-- Start of Supplied entries --

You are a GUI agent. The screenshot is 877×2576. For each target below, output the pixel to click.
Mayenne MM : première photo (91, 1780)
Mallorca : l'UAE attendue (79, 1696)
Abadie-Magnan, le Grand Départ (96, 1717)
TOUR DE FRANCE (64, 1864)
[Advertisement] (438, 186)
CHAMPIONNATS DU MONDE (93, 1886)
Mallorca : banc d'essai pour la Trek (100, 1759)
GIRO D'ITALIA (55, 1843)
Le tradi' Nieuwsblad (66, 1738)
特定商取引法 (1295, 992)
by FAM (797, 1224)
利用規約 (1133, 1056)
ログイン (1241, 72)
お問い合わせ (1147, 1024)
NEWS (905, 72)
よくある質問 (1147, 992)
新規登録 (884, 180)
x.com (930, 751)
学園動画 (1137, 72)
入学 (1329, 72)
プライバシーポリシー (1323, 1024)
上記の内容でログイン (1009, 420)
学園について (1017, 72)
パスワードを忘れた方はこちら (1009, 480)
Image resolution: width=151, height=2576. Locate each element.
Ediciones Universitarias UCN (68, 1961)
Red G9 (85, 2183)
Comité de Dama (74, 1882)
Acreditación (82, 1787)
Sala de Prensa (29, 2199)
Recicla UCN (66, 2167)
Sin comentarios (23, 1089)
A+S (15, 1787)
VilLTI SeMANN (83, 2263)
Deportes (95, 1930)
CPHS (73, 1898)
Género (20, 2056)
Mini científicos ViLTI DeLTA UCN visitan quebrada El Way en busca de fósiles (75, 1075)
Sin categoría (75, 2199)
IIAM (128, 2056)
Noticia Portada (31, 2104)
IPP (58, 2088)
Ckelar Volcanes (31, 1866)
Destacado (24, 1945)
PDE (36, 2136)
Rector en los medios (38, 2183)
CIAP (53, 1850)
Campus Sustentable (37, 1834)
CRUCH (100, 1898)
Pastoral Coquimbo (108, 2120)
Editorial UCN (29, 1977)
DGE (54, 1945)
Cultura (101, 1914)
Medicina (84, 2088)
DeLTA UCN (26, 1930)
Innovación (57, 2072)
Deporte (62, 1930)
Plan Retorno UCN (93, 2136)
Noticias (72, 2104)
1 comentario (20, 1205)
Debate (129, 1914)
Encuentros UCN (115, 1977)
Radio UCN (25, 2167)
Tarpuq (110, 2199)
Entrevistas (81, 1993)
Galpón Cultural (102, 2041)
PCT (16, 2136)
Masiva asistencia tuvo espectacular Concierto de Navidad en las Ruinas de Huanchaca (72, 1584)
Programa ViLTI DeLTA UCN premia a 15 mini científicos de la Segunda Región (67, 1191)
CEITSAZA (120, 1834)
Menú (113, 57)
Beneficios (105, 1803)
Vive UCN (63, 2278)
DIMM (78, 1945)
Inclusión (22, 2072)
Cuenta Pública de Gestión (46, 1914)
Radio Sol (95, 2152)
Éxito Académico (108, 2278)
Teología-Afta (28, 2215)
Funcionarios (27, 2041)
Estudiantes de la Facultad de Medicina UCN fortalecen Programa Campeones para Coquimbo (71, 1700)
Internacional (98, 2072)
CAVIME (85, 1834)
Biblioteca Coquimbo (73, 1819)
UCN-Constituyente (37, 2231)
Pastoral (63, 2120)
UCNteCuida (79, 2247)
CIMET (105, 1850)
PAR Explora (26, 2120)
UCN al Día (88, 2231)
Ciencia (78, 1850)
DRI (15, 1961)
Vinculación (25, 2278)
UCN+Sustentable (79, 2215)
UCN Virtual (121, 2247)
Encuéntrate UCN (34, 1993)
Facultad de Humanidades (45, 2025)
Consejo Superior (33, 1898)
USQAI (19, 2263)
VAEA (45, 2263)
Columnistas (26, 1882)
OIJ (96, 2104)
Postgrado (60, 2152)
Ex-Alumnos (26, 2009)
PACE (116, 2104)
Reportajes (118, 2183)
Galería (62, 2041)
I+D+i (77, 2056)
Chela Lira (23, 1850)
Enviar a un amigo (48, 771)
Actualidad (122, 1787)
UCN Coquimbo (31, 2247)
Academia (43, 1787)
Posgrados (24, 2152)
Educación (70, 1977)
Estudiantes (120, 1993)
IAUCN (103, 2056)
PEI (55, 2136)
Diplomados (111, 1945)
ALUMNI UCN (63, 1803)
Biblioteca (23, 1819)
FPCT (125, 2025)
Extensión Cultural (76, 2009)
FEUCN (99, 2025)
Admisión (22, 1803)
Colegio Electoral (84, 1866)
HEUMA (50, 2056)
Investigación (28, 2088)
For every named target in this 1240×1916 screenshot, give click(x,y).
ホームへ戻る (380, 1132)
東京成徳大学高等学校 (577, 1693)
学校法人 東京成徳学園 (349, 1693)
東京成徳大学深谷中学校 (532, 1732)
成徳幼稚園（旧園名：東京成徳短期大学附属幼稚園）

-- End of Supplied entries --

What this task involves> Present all of the data above as a Markdown table with two columns, Row for the line number and Line for the text of that line. Leave out any blank lines.

Full solution>
| Row | Line |
|---|---|
| 1 | You are a GUI agent. The screenshot is 877×2576. For each target below, output the pixel to click. |
| 2 | Mayenne MM : première photo (91, 1780) |
| 3 | Mallorca : l'UAE attendue (79, 1696) |
| 4 | Abadie-Magnan, le Grand Départ (96, 1717) |
| 5 | TOUR DE FRANCE (64, 1864) |
| 6 | [Advertisement] (438, 186) |
| 7 | CHAMPIONNATS DU MONDE (93, 1886) |
| 8 | Mallorca : banc d'essai pour la Trek (100, 1759) |
| 9 | GIRO D'ITALIA (55, 1843) |
| 10 | Le tradi' Nieuwsblad (66, 1738) |
| 11 | 特定商取引法 (1295, 992) |
| 12 | by FAM (797, 1224) |
| 13 | 利用規約 (1133, 1056) |
| 14 | ログイン (1241, 72) |
| 15 | お問い合わせ (1147, 1024) |
| 16 | NEWS (905, 72) |
| 17 | よくある質問 (1147, 992) |
| 18 | 新規登録 (884, 180) |
| 19 | x.com (930, 751) |
| 20 | 学園動画 (1137, 72) |
| 21 | 入学 (1329, 72) |
| 22 | プライバシーポリシー (1323, 1024) |
| 23 | 上記の内容でログイン (1009, 420) |
| 24 | 学園について (1017, 72) |
| 25 | パスワードを忘れた方はこちら (1009, 480) |
| 26 | Image resolution: width=151, height=2576. Locate each element. |
| 27 | Ediciones Universitarias UCN (68, 1961) |
| 28 | Red G9 (85, 2183) |
| 29 | Comité de Dama (74, 1882) |
| 30 | Acreditación (82, 1787) |
| 31 | Sala de Prensa (29, 2199) |
| 32 | Recicla UCN (66, 2167) |
| 33 | Sin comentarios (23, 1089) |
| 34 | A+S (15, 1787) |
| 35 | VilLTI SeMANN (83, 2263) |
| 36 | Deportes (95, 1930) |
| 37 | CPHS (73, 1898) |
| 38 | Género (20, 2056) |
| 39 | Mini científicos ViLTI DeLTA UCN visitan quebrada El Way en busca de fósiles (75, 1075) |
| 40 | Sin categoría (75, 2199) |
| 41 | IIAM (128, 2056) |
| 42 | Noticia Portada (31, 2104) |
| 43 | IPP (58, 2088) |
| 44 | Ckelar Volcanes (31, 1866) |
| 45 | Destacado (24, 1945) |
| 46 | PDE (36, 2136) |
| 47 | Rector en los medios (38, 2183) |
| 48 | CIAP (53, 1850) |
| 49 | Campus Sustentable (37, 1834) |
| 50 | CRUCH (100, 1898) |
| 51 | Pastoral Coquimbo (108, 2120) |
| 52 | Editorial UCN (29, 1977) |
| 53 | DGE (54, 1945) |
| 54 | Cultura (101, 1914) |
| 55 | Medicina (84, 2088) |
| 56 | DeLTA UCN (26, 1930) |
| 57 | Innovación (57, 2072) |
| 58 | Deporte (62, 1930) |
| 59 | Plan Retorno UCN (93, 2136) |
| 60 | Noticias (72, 2104) |
| 61 | 1 comentario (20, 1205) |
| 62 | Debate (129, 1914) |
| 63 | Encuentros UCN (115, 1977) |
| 64 | Radio UCN (25, 2167) |
| 65 | Tarpuq (110, 2199) |
| 66 | Entrevistas (81, 1993) |
| 67 | Galpón Cultural (102, 2041) |
| 68 | PCT (16, 2136) |
| 69 | Masiva asistencia tuvo espectacular Concierto de Navidad en las Ruinas de Huanchaca (72, 1584) |
| 70 | Programa ViLTI DeLTA UCN premia a 15 mini científicos de la Segunda Región (67, 1191) |
| 71 | CEITSAZA (120, 1834) |
| 72 | Menú (113, 57) |
| 73 | Beneficios (105, 1803) |
| 74 | Vive UCN (63, 2278) |
| 75 | DIMM (78, 1945) |
| 76 | Inclusión (22, 2072) |
| 77 | Cuenta Pública de Gestión (46, 1914) |
| 78 | Radio Sol (95, 2152) |
| 79 | Éxito Académico (108, 2278) |
| 80 | Teología-Afta (28, 2215) |
| 81 | Funcionarios (27, 2041) |
| 82 | Estudiantes de la Facultad de Medicina UCN fortalecen Programa Campeones para Coquimbo (71, 1700) |
| 83 | Internacional (98, 2072) |
| 84 | CAVIME (85, 1834) |
| 85 | Biblioteca Coquimbo (73, 1819) |
| 86 | UCN-Constituyente (37, 2231) |
| 87 | Pastoral (63, 2120) |
| 88 | UCNteCuida (79, 2247) |
| 89 | CIMET (105, 1850) |
| 90 | PAR Explora (26, 2120) |
| 91 | UCN al Día (88, 2231) |
| 92 | Ciencia (78, 1850) |
| 93 | DRI (15, 1961) |
| 94 | Vinculación (25, 2278) |
| 95 | UCN+Sustentable (79, 2215) |
| 96 | UCN Virtual (121, 2247) |
| 97 | Encuéntrate UCN (34, 1993) |
| 98 | Facultad de Humanidades (45, 2025) |
| 99 | Consejo Superior (33, 1898) |
| 100 | USQAI (19, 2263) |
| 101 | VAEA (45, 2263) |
| 102 | Columnistas (26, 1882) |
| 103 | OIJ (96, 2104) |
| 104 | Postgrado (60, 2152) |
| 105 | Ex-Alumnos (26, 2009) |
| 106 | PACE (116, 2104) |
| 107 | Reportajes (118, 2183) |
| 108 | Galería (62, 2041) |
| 109 | I+D+i (77, 2056) |
| 110 | Chela Lira (23, 1850) |
| 111 | Enviar a un amigo (48, 771) |
| 112 | Actualidad (122, 1787) |
| 113 | UCN Coquimbo (31, 2247) |
| 114 | Academia (43, 1787) |
| 115 | Posgrados (24, 2152) |
| 116 | Educación (70, 1977) |
| 117 | Estudiantes (120, 1993) |
| 118 | IAUCN (103, 2056) |
| 119 | PEI (55, 2136) |
| 120 | Diplomados (111, 1945) |
| 121 | ALUMNI UCN (63, 1803) |
| 122 | Biblioteca (23, 1819) |
| 123 | FPCT (125, 2025) |
| 124 | Extensión Cultural (76, 2009) |
| 125 | FEUCN (99, 2025) |
| 126 | Admisión (22, 1803) |
| 127 | Colegio Electoral (84, 1866) |
| 128 | HEUMA (50, 2056) |
| 129 | Investigación (28, 2088) |
| 130 | For every named target in this 1240×1916 screenshot, give click(x,y). |
| 131 | ホームへ戻る (380, 1132) |
| 132 | 東京成徳大学高等学校 (577, 1693) |
| 133 | 学校法人 東京成徳学園 (349, 1693) |
| 134 | 東京成徳大学深谷中学校 (532, 1732) |
| 135 | 成徳幼稚園（旧園名：東京成徳短期大学附属幼稚園） |